Articles on preaching blogs like this one commonly focus on how to develop meaningful content that your parishioners or audience will benefit from learning. Once you have developed theologically sound content, though, you face a different set of choices about how to deliver that content—and one of those choices that often gets overlooked is that of the level of technical language employed to communicate your content. Do big words and accurate theological nomenclature help you communicate your content to a broader audience? Or do they get in the way of your audience understanding the nuggets of truth you want to teach?
Well—the answer depends. Preaching, after all, is a form of teaching, and teaching as a practice always has to maintain a careful balance between the demands of the content and the needs of the learner. A more helpful question may not be “Should I fill my sermon with technical language,” but “In what contexts are big words and accurate theological nomenclature helpful—and when are they a barrier to communicating the very truths I have worked to develop through my content?”
I remember, for instance, the first time one of my professors used the word orthogonal in a graduate level math course. “What does that mean?” I wondered. His knowledge of math clearly exceeded mine. He proved himself an authority on the subject—but I was left confused, aware that his authority derived from his superior knowledge of math, yet still unaware of the practical value of the lesson at hand.

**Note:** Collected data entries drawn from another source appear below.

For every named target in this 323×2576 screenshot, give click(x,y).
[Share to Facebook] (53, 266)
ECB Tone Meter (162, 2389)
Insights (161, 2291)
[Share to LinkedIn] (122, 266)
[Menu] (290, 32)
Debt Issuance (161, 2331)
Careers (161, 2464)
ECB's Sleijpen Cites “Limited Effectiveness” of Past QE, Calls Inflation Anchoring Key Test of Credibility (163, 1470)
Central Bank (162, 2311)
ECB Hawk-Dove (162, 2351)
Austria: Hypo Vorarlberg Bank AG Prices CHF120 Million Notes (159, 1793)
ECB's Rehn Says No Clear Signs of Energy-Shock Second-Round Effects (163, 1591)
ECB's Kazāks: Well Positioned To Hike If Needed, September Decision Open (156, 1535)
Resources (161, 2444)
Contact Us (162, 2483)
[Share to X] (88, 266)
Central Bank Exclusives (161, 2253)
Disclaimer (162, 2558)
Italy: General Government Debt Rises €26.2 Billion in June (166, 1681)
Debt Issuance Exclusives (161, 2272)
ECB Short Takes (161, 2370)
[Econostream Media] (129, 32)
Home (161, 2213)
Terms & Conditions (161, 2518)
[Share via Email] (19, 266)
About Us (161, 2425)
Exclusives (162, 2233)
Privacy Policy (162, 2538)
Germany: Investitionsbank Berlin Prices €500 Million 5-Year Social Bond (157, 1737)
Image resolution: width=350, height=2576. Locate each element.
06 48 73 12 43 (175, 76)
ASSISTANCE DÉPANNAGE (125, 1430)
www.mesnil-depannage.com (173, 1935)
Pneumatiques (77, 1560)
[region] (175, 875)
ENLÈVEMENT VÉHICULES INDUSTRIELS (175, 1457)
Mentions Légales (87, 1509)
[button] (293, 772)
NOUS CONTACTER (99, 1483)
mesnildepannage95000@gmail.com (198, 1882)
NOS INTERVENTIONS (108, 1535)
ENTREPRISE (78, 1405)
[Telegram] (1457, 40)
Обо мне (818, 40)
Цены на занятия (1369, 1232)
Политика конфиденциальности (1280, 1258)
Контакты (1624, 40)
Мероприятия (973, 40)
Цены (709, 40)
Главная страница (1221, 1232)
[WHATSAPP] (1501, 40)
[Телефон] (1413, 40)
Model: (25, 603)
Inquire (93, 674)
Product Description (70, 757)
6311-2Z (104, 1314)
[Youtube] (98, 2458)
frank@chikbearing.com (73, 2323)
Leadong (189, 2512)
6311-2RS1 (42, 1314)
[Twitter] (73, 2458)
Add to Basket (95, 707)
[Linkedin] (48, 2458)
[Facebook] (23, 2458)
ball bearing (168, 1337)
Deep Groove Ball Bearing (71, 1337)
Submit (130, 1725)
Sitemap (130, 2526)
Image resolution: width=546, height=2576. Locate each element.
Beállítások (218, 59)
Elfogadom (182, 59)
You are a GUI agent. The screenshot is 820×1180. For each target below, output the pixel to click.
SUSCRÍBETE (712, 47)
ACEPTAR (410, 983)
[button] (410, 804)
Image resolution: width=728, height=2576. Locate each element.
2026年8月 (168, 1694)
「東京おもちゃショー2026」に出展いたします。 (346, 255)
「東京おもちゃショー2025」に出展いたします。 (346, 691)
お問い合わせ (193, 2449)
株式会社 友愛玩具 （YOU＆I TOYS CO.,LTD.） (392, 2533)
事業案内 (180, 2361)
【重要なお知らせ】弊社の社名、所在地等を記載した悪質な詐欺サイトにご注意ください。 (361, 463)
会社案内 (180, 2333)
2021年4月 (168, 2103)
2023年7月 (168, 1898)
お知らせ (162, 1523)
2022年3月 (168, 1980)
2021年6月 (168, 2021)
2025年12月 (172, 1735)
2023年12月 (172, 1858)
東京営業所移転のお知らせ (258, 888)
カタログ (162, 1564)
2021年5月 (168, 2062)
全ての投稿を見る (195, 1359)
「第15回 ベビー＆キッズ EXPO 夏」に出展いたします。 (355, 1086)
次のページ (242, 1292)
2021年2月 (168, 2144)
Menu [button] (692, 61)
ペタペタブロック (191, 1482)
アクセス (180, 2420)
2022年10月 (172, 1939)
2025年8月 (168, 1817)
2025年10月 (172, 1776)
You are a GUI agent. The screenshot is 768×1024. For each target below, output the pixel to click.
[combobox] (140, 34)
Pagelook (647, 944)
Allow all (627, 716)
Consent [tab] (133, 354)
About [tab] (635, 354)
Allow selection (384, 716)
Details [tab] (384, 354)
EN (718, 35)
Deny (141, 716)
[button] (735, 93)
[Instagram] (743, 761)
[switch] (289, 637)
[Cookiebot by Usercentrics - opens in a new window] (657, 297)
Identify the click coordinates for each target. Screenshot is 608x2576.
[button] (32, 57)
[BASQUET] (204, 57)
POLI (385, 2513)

Later, I figured out that orthogonal was simply the precise, graduate level term for the angle formed by perpendicular lines—a math concept I’d first encountered in tenth-grade Geometry. “Why didn’t he just say perpendicular,” I wondered?
It took some time to realize that he wasn’t using a big word simply to throw me off: He was actually using the correct technical word for a precise concept closely related to perpendicular lines. But he missed an important step in communicating his content: He didn’t define his terms. I was lost for the rest of the class until I was able to look it up myself.
When communicating spiritual truth, there is a definite benefit to using precise, theologically correct language. In fact, it can be good to expose an audience to terms like soteriology, eschatology, or protoevangelion, even if they seem foreign to them at first. Problems arise, however, when we use such terms without care for how a listener receives them.
As a teacher myself, I recommend figuring out your audience’s starting point of theological knowledge, then building up your concept and use of precise theological terms from their baseline. When teachers use language that is accessible to their audience, they can build listeners’ knowledge up from a strong foundation that forms an even stronger sense of understanding.
In my math example, this might have meant gauging whether my students first know what perpendicular lines are. If not, then teacher would need to define and illustrate that word before he went on to use it to define orthogonal. Teachers, in other words, have a responsibility to walk learners through their process of thought with language they can access.
Even once you’ve defined your terms with accessible language, though, your job’s not done yet. The next key to understanding in any given audience is to take these newly learned words and use them in context: “The tree is perpendicular to the ground, and the angle formed by the two is orthogonal.”
With a theological concept, similar application of the term after defining a concept moves the listener from a “head knowledge” of a new word to a practical theology, an understanding of a doctrine that matters when they walk out the door. Application aids retention, which means that presenting a theological term without practical application can become self-defeating.
Yes, then, big words may sometimes be useful—but they’re most powerful when used sparingly and wisely. The benefit of precise theological nomenclature is one of both authority and orthodoxy: By using the language of those trained in the Church in correct doctrine, you give your listeners a reason to trust the substance of your teaching. If you are an ordained minister, you reflect why you were entrusted with the authority to speak into your parishioners’ lives. You also reflect the long history of doctrine in the Church: We are not individuals forming our own cult and teaching our own doctrine. Rather, we communicate truths of old—ones we did not invent ourselves.
Precise theological nomenclature can subtly (and sometimes explicitly) reflect this truth to your audience—but if preachers drop their duty to shepherd their congregations for the sake of impressing others, such language may end up being fruitless. Technical theological language can be helpful; however, teachers of all sorts should use them with care and attention for how their audiences receive them—and, more importantly, how they will use them after they leave the building.